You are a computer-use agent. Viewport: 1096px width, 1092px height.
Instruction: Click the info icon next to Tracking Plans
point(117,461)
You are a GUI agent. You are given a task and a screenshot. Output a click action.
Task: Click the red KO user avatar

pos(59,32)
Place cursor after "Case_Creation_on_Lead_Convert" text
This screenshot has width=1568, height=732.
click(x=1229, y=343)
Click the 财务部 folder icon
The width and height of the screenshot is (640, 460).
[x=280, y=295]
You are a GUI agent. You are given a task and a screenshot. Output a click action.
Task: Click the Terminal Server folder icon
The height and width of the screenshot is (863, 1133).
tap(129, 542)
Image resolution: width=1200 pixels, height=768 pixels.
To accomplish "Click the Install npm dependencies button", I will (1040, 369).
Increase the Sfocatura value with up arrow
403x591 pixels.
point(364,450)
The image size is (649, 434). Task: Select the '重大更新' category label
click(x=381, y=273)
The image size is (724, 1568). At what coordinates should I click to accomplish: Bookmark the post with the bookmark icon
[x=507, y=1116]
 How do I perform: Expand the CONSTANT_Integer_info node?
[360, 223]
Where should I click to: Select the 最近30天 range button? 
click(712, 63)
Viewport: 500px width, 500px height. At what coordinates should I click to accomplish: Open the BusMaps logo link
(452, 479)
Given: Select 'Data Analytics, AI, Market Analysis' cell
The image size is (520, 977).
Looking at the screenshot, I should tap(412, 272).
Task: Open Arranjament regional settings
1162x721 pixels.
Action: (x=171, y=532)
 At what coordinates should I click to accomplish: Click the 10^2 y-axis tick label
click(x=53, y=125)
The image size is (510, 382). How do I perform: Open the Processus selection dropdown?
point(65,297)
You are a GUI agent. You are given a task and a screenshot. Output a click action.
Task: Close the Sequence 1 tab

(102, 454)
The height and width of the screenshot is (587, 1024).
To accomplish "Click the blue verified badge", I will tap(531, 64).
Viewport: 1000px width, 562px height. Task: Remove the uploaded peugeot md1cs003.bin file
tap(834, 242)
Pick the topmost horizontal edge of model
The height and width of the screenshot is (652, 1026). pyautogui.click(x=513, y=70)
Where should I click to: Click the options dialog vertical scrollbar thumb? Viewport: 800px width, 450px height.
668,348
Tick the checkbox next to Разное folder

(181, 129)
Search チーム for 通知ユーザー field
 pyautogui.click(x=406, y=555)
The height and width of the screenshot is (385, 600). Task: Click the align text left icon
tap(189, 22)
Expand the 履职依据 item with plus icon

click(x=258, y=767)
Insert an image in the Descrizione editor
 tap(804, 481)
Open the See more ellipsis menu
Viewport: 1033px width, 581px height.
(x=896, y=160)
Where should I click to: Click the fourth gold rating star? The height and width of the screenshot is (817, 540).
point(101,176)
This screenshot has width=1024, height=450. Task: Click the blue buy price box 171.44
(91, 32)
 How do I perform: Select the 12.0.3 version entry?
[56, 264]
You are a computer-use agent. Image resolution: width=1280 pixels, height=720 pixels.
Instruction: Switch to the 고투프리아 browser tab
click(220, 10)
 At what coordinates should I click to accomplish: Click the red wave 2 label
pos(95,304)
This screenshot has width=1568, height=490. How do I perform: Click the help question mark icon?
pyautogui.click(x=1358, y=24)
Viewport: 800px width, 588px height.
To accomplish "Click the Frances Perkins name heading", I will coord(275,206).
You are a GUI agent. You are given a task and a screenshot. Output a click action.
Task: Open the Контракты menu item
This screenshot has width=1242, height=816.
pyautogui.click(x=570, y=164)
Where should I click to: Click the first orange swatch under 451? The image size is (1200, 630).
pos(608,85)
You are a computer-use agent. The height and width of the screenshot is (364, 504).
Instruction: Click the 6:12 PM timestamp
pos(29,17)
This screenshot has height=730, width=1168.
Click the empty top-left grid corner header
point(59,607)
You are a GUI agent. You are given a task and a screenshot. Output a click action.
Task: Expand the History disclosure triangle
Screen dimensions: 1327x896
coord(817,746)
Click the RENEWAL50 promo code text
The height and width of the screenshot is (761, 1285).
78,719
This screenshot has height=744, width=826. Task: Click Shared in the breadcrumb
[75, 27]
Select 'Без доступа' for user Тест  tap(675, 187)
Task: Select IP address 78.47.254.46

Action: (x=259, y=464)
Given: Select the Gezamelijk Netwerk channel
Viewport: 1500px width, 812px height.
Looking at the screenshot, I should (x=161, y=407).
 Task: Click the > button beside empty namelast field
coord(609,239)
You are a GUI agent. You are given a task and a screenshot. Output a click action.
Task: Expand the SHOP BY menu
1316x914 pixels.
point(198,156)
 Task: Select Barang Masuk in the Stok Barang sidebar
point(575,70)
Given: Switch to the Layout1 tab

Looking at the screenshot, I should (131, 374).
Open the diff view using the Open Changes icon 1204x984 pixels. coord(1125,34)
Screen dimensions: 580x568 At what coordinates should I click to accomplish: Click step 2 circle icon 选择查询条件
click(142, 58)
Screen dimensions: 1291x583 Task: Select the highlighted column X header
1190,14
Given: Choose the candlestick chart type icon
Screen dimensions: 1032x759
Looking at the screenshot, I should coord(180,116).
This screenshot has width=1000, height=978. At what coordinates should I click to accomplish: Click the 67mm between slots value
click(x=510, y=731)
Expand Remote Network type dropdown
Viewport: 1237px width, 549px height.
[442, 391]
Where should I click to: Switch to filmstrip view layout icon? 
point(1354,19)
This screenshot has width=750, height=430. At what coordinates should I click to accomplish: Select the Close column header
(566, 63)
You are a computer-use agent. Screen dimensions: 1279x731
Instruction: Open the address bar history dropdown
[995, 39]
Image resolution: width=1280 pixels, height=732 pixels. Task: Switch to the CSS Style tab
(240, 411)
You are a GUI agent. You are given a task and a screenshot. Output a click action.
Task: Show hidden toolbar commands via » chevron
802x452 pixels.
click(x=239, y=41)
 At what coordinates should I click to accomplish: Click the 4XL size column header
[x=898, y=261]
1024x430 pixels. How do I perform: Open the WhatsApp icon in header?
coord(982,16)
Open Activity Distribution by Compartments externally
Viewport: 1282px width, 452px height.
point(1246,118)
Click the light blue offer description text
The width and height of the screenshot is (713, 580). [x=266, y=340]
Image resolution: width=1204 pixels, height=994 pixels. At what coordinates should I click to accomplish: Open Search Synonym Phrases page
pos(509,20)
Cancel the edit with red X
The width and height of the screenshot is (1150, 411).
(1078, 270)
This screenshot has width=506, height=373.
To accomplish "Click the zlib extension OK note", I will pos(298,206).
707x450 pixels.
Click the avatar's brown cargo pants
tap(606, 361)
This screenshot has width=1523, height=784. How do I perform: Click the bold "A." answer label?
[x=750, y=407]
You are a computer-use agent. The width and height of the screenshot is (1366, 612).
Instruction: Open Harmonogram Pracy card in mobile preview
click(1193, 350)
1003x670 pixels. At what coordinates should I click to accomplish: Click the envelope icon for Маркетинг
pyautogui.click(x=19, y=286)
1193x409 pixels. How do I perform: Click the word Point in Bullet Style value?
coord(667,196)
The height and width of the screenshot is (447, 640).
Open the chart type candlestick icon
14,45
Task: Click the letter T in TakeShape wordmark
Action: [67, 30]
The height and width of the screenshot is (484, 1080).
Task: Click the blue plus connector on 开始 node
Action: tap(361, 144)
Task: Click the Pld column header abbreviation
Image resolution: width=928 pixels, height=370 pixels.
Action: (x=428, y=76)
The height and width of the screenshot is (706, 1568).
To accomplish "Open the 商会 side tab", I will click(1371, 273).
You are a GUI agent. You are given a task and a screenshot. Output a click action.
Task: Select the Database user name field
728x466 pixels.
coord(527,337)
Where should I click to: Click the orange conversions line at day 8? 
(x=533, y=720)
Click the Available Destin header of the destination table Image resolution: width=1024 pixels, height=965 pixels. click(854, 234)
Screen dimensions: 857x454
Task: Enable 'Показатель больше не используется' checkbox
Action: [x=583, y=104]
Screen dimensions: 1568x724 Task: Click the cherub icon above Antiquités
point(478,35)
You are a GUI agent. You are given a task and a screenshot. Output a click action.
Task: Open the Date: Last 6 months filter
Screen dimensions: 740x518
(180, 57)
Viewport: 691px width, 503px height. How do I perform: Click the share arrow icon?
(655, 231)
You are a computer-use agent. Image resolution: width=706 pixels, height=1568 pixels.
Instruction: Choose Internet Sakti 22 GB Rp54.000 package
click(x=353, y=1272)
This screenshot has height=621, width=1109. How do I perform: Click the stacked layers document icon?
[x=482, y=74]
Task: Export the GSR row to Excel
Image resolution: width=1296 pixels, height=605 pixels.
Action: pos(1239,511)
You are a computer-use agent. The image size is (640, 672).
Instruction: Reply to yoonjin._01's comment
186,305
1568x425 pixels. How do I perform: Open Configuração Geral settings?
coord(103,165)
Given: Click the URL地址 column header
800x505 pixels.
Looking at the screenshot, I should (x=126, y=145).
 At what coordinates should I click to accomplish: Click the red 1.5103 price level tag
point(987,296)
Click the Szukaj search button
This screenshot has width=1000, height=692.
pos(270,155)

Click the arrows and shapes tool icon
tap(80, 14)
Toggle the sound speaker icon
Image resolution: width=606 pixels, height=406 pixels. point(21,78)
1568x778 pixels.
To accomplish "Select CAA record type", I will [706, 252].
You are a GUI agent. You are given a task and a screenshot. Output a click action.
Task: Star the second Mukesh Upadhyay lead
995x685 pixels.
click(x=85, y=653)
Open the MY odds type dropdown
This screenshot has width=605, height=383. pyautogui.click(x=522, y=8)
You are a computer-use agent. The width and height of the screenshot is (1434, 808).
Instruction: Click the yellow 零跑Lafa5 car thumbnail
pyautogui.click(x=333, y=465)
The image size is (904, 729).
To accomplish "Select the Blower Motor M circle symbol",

» EXERCISE INSTRUCTIONS
Could you repeat exactly the lines above from the line with "This screenshot has width=1242, height=816." up to and including the line with "You are a computer-use agent. The height", and only those?

» ANSWER SPACE
This screenshot has width=1242, height=816.
pyautogui.click(x=570, y=164)
Where should I click to: Click the first orange swatch under 451? The image size is (1200, 630).
pos(608,85)
You are a computer-use agent. The height and width of the screenshot is (364, 504).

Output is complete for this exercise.